◆ **Source extract**
+ + + +

ORLANDO, Fla.-For the first time in seven years, Tom Wheeler, president of the Cellular Telecommunications Industry Association, was able to say, “We’ve turned the corner on fraud.”
Addressing some 700 attendees of the Wireless Fraud ’97 conference here last Tuesday, Wheeler compared the industry’s victory to Civil War strategy, saying that fraud busters had “attacked, lost, moved and attacked again” when it came to developing methods to cut cloning, the most prevalent form of fraud in recent years. With more companies installing authentication software into their systems and manufacturers following suit by creating and selling authentication-ready phones, cloning-while still a problem-is on the decline.
According to Bell Atlantic’s Mary Chacanias, wireless fraud is a $12 billion global problem, with $4 billion concentrated in the United States alone. How does this compare with fraud losses in other industries? “Retailers say shoplifting is a $320 million problem,” she said.
“Authentication now, authentication tomorrow, authentication forever in all systems across the country,” Wheeler continued. “And then you go into RF fingerprinting, and it has to be interoperable, but it isn’t to this day. And we have to protect the network from hacking.”
“There is not a facet of the business that isn’t impacted by fraud,” added Brian Green, director of authentication within the Fraud Technologies Group of AirTouch Cellular. “Thieves are like squirrels trying to get into a bird feeder, and they are well-funded.” In addition to authentication and RF fingerprinting, which can detect a fraudulent “subscriber,” profiling and personal identification numbers also are tools to curtail fraud; however, all participants admit that authentication is the easiest and cheapest method to implement at this time, and it works.

+ + + +

◆ **Work item A**
Condense the paragraph in the wireless fraud article that begins "According to Bell Atlantic's Mary Chacanias" into a shorter version that keeps its main facts.
◆ **Work item B**
Extract everything in the wireless fraud article from "ORLANDO, Fla.-For the" down to "on the decline.", copying it word for word.
The listing that follows has no connection to the wireless fraud article.

◆ **Recorded information**
+ + + +

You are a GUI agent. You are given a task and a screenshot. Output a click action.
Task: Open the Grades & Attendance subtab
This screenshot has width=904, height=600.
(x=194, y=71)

+ + + +

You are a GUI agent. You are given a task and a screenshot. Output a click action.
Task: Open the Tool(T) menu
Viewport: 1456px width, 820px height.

+ + + +

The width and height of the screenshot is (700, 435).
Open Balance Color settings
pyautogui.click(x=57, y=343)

+ + + +

◆ **Task answer A**
Bell Atlantic's Mary Chacanias called wireless fraud a $12 billion global problem, with $4 billion of it in the United States. By comparison, she said, retailers put shoplifting at $320 million.

◆ **Task answer B**
ORLANDO, Fla.-For the first time in seven years, Tom Wheeler, president of the Cellular Telecommunications Industry Association, was able to say, “We’ve turned the corner on fraud.”
Addressing some 700 attendees of the Wireless Fraud ’97 conference here last Tuesday, Wheeler compared the industry’s victory to Civil War strategy, saying that fraud busters had “attacked, lost, moved and attacked again” when it came to developing methods to cut cloning, the most prevalent form of fraud in recent years. With more companies installing authentication software into their systems and manufacturers following suit by creating and selling authentication-ready phones, cloning-while still a problem-is on the decline.